/polya-extract

Poly(A)-tail gel scanned data to tail distribution statistics

Primary LanguageR

polya-extract

Poly(A)-tail gel scanned data to tail distribution statistics

This repository holds code for automated processing of poly(A)-tail gel scanned data to tail distribution statistics for use with poly(A)-tail distributional modelling and fitting

This code converts previously scanned data (in XLS format) into RData files.
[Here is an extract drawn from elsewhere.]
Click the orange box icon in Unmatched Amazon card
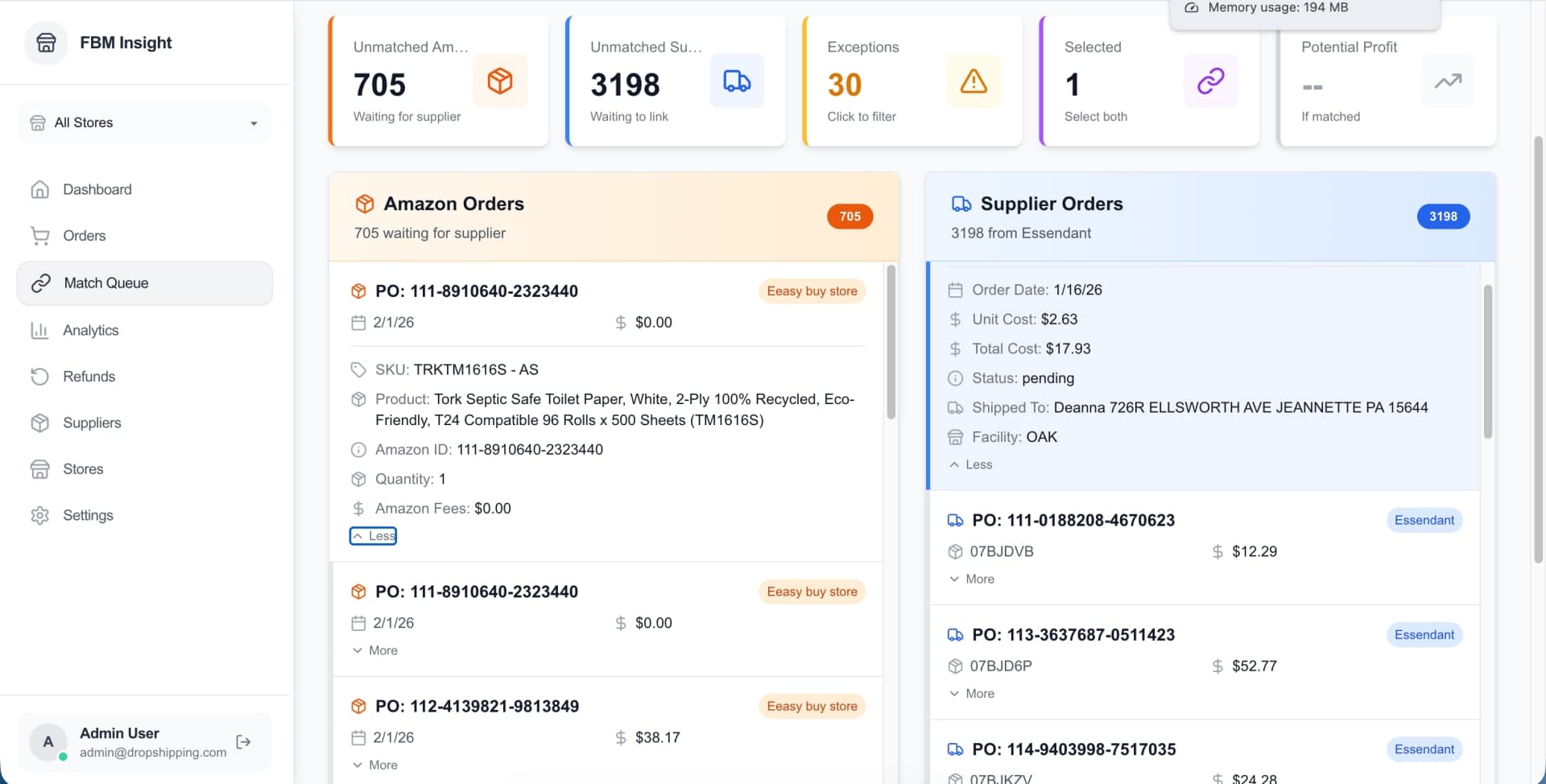Screen dimensions: 1546x784 [x=500, y=81]
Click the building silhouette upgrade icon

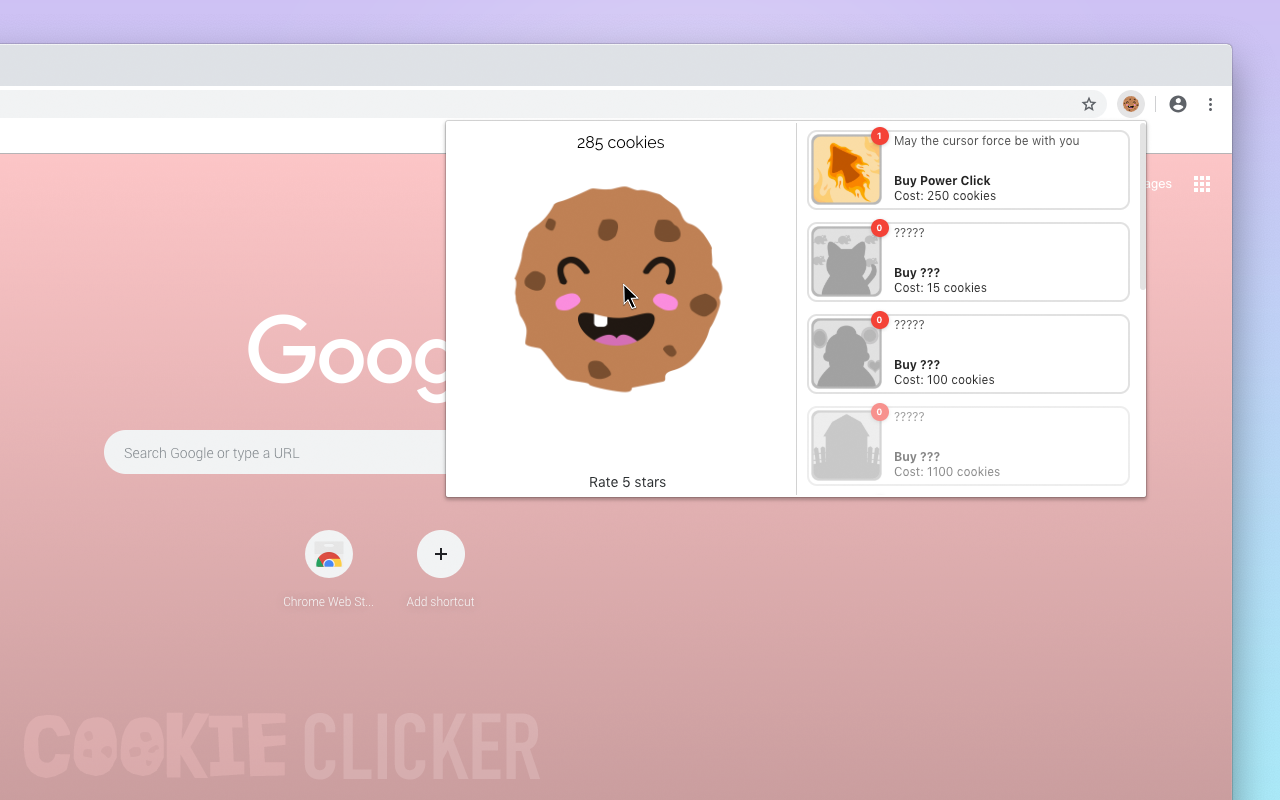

For format of input XLS file see R script header.

Algorithm is as follows:

  1. Read whole XLS file containing all lanes

  2. Then per lane:

    • Extract non-empty rows of spreadsheet
    • Fit smoothing spline through intensity
    • Evaluate spline at lengths 1-600
  3. Sort lanes in time order

  4. Build mRNA list variable with following components:

    • mRNA: intensity data (intensities>0, otherwise NA)
    • times: sorted times from spreadsheet
    • time_mask: list of flags per time
  5. Output RData file with same stem filename as input XLS file

These output files are used by the modelling and parameter fitting codes for obtaining parameters for the poly(A) model.
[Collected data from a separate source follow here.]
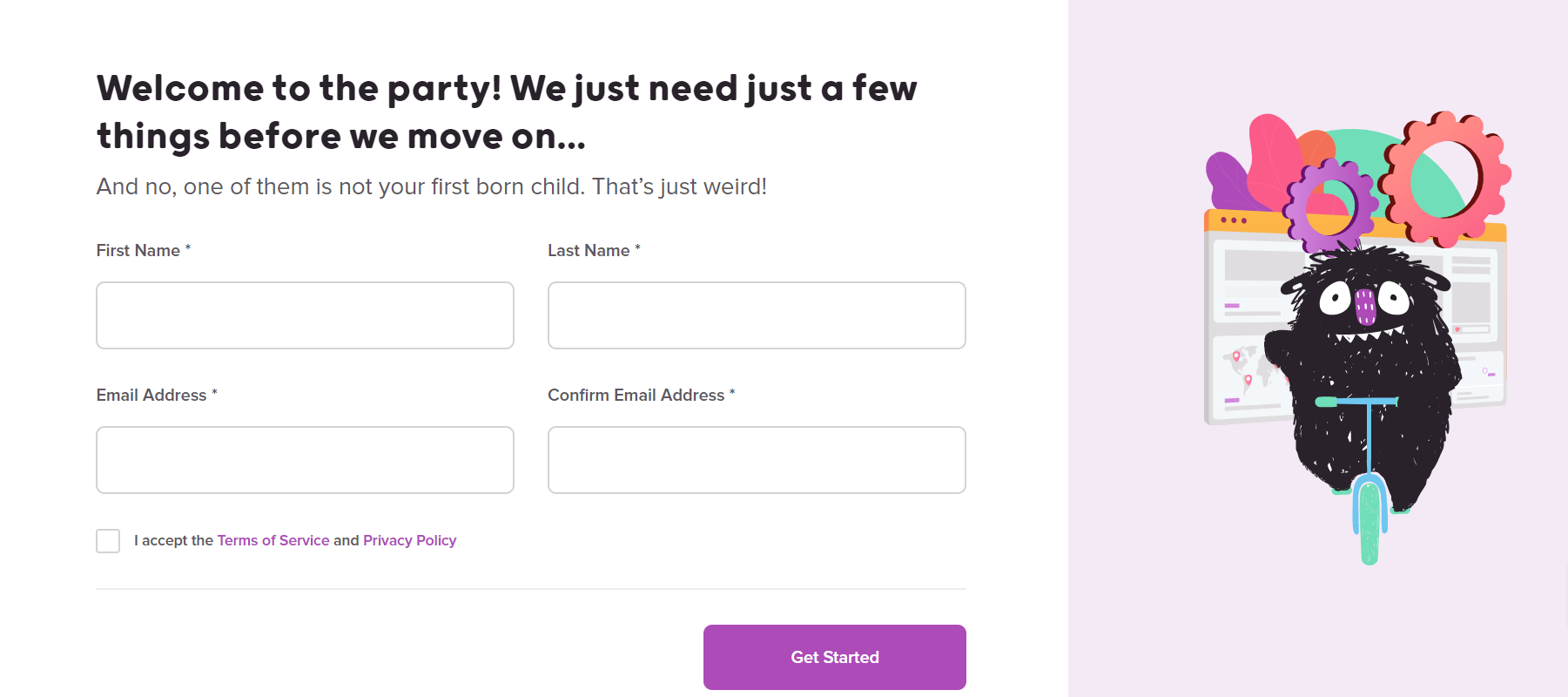Screen dimensions: 1568x697
Task: Click the large pink gear illustration
Action: (1447, 179)
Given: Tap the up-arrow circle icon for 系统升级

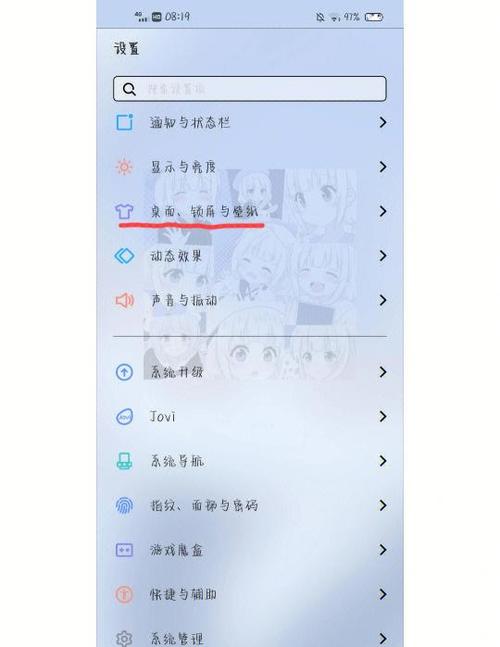Looking at the screenshot, I should (x=124, y=372).
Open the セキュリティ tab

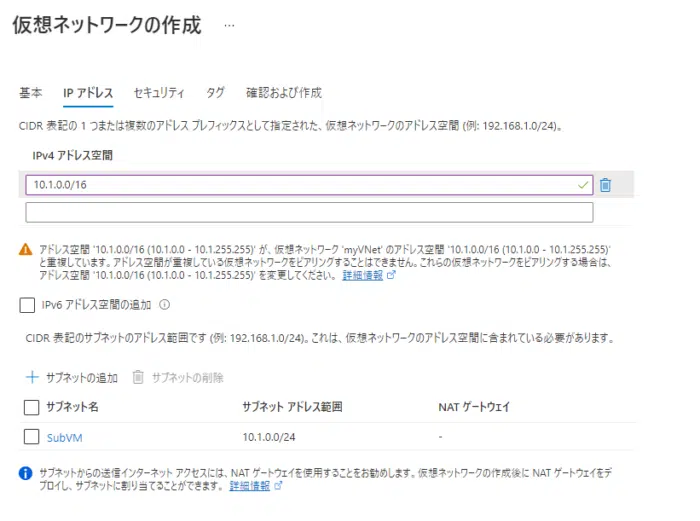159,93
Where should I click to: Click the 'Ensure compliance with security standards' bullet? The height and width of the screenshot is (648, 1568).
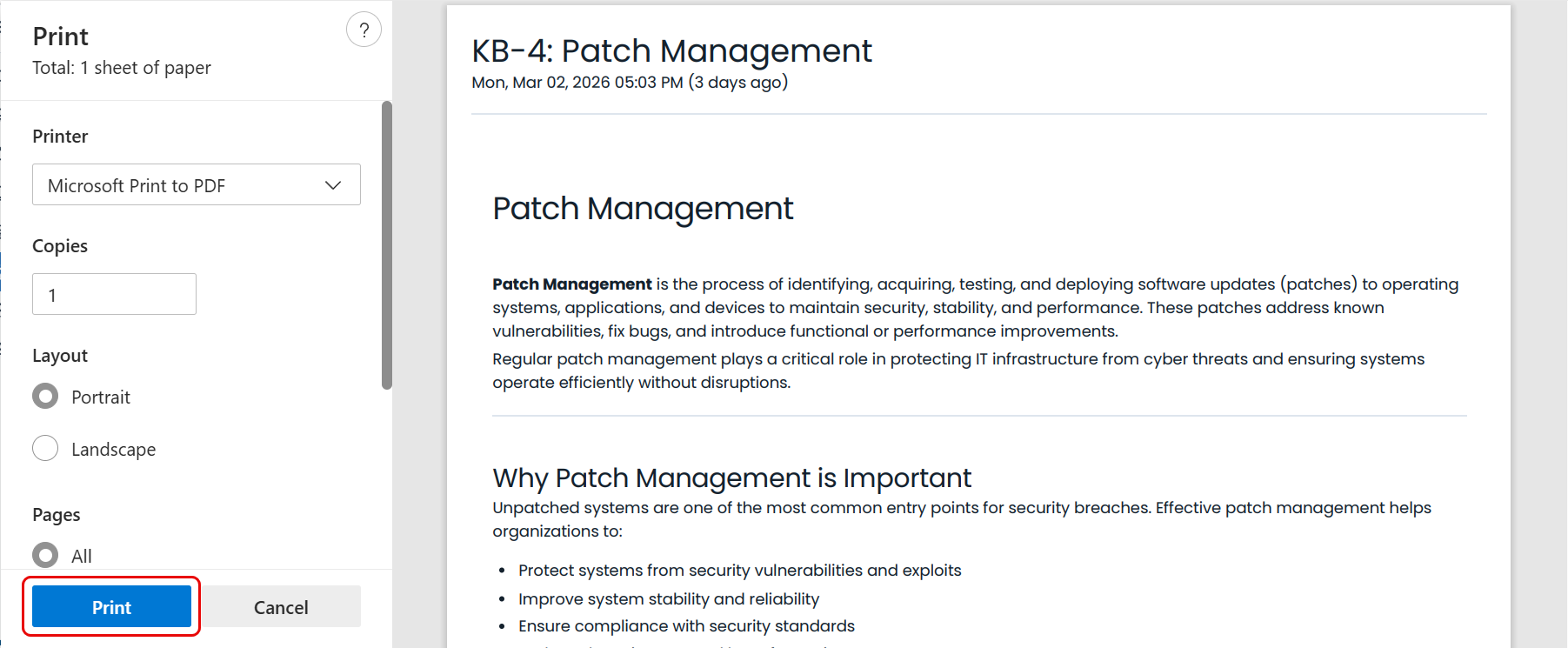pos(686,626)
A test file (test.xls) in the correct format is supplied for code test purposes.

Notes:

  • code runs in base R, but uses gdata package to extract Excel data. gdata itself requires a working Perl installation. For Windows, Strawberry Perl works perfectly; for Unix/Linux versions there is a native Perl that should be found if installed correctly when gdata is added to R.